Theoretical Expressivity of Transformers Formal Language Theory for Neural Networks

Transformers using either hard or sparse attention can exactly represent any n-gram language model, with trade-offs between the number of heads, layers, and embedding dimensionality.

Core Problem

Most theoretical analyses of transformers focus on binary language acceptance (classifiers), which mismatches the definition of language models as probability distributions over strings.

Why it matters:

Analyzing LMs as recognizers introduces a category error, ignoring the probabilities essential to language modeling
Understanding probabilistic capacity is crucial for interpreting how LMs implement formal computation models
Existing results on binary recognition do not directly translate to the autoregressive probability generation used in modern LMs

Concrete Example: A standard analysis might ask if a transformer can classify a string as valid/invalid Dyck-k. However, an LM assigns a probability to every token sequence. This paper asks if a transformer can exactly match the conditional probability distribution P(w_t | w_{t-n+1}...w_{t-1}) of a classical n-gram model.

Key Novelty

Exact Probabilistic Simulation of n-gram LMs by Transformers

Constructs explicit weights showing how a transformer can copy previous symbols to the current position to form a history representation
Demonstrates that multiple mechanisms exist for this simulation: using n-1 attention heads in parallel OR n-1 layers in sequence
Extends the proof from idealized hard attention to differentiable sparse attention (sparsemax), bridging theory and practice

Architecture

A schematic of a transformer LM simulating a 4-gram LM using 3 attention heads in a single layer

Evaluation Highlights

Theorem 3.1: A single-layer hard attention transformer with n-1 heads can exactly represent any n-gram LM
Theorem 3.2: A single-head hard attention transformer with n-1 layers can exactly represent any n-gram LM
Theorem 4.1: A single-layer sparse attention transformer with n-1 heads can exactly represent any n-gram LM

Breakthrough Assessment

7/10

Solid theoretical foundation establishing a clear lower bound on transformer expressivity. While n-grams are simple, shifting the analysis from binary recognition to probabilistic modeling is a significant methodological improvement.

⚙️ Technical Details

Problem Definition

Setting: Probabilistic Language Modeling over an alphabet Σ

Inputs: Context string y_{<t} (prefix)

Outputs: Conditional probability distribution p(y_t | y_{<t}) over the next symbol

Pipeline Flow

Input Embedding (Symbol + Position)
Transformer Layer(s) (Attention + MLP)
Output Projection (Logits)
Softmax Normalization

System Modules

Positional Encoding

Encodes position t and symbols to allow attention to target relative positions (e.g., t-1, t-2)

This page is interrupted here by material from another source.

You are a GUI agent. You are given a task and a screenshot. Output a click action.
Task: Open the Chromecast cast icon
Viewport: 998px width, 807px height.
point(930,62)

Model or implementation: Deterministic function (rational or integer based)

Attention Mechanism

Retrieves symbols from the history (previous n-1 positions)

Model or implementation: Hard or Sparse Attention

MLP / Final Projection

Maps the retrieved history representation to the correct conditional probability distribution (logits)

Model or implementation: Feed-forward network or linear projection

Novel Architectural Elements

Constructive proof design where attention heads are explicitly assigned to 'look back' at specific offsets (t-1, t-2, etc.)

Modeling

Base Model: Transformer (Decoder-only)

Training Method: Theoretical construction (weights are set analytically, not trained)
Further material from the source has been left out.